カントの道徳法則

アンチノミーとは、相反する命題のペアーである。このペアのうち肯定的命題(である)をテーゼといい、否定的命題(でない)をアンチテーゼという。例えば、Aは信用できるというテーゼとAは信用できないというアンチテーゼのペアをアンチノミーという。カントは、このアンチノミーが同時に正しく成立してしまう事態を指摘し、人間の合理的認識能力の限界を証明した。

ここでは、自由に関するカントの第三アンチノミーを紹介する。第三アンチノミーは、

テーゼ自然法則による因果性だけでなく、事由による因果性もある
と、
アンチテーゼ自由は存在せず、すべてが自然法則による
からなる。
前者は人間の意思の自由を認めるが、後者はそれを認めない。したがって、前者の考え方では殺人犯に責任を問えるが、後者の考え方では殺人犯に責任を問えない。意思の自由がないのならば、何をやっても人間の責任ではないからである。ここで自由とは、「自らによる」こと、すなわち、自然法則などを根本原因とすることないことや自律を意味する。

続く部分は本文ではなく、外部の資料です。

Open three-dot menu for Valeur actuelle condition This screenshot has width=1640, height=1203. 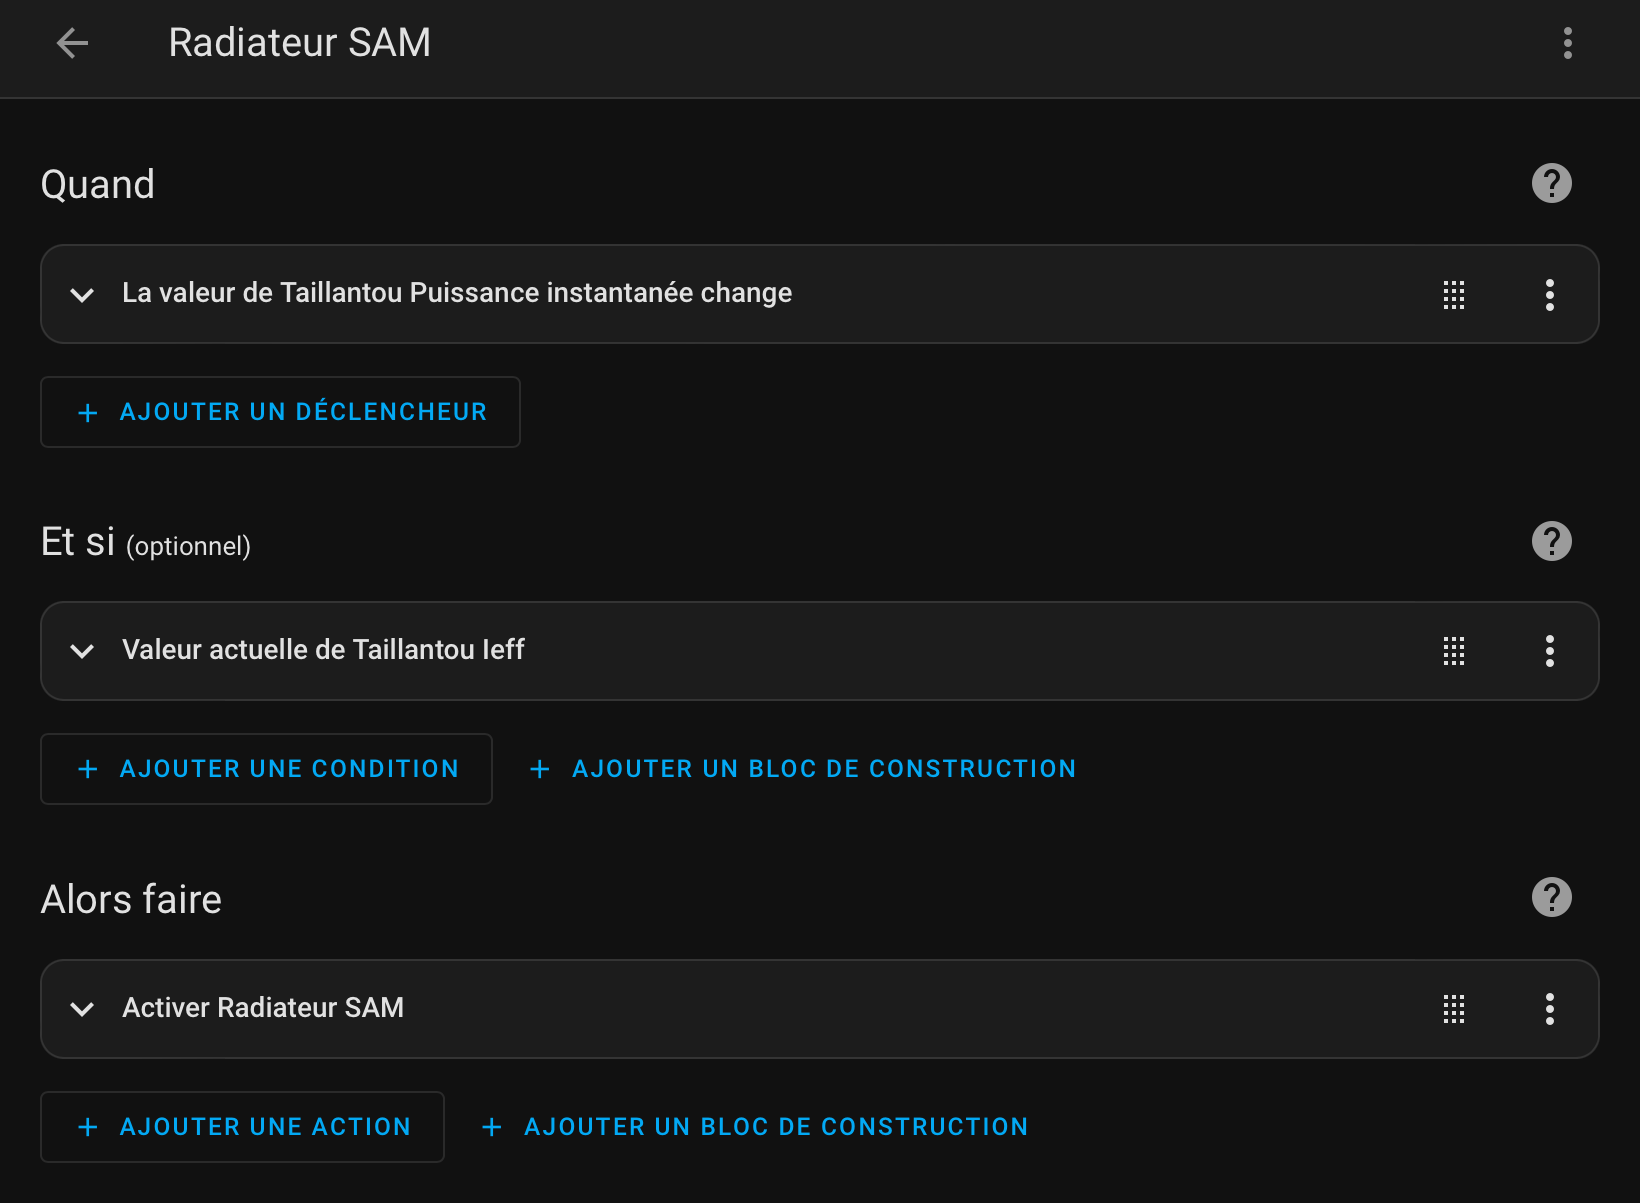[x=1549, y=651]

義務とは「何々すべし」あるいは「何々することなかれ」
であらわされる内容であり、命令文の形式をとるものである。
命法とは道徳における命令文の方式


仮言命法とは条件つきの命法である。例えば、「もし人に信用されたければ、正直になれ」という命法である。これには2つの問題点がある。1つめは、2つめは、うそをつかないことよりも、信用されることが目的であって、これは単なる自愛、エゴイズムの原理にすぎないということである。
定言命法とは無条件の命法である。例えば、「人に信用されようとされなかろうと、正直になれ」というものである。カントは仮言命法を偽の道徳とし、定言命法を真の道徳とした。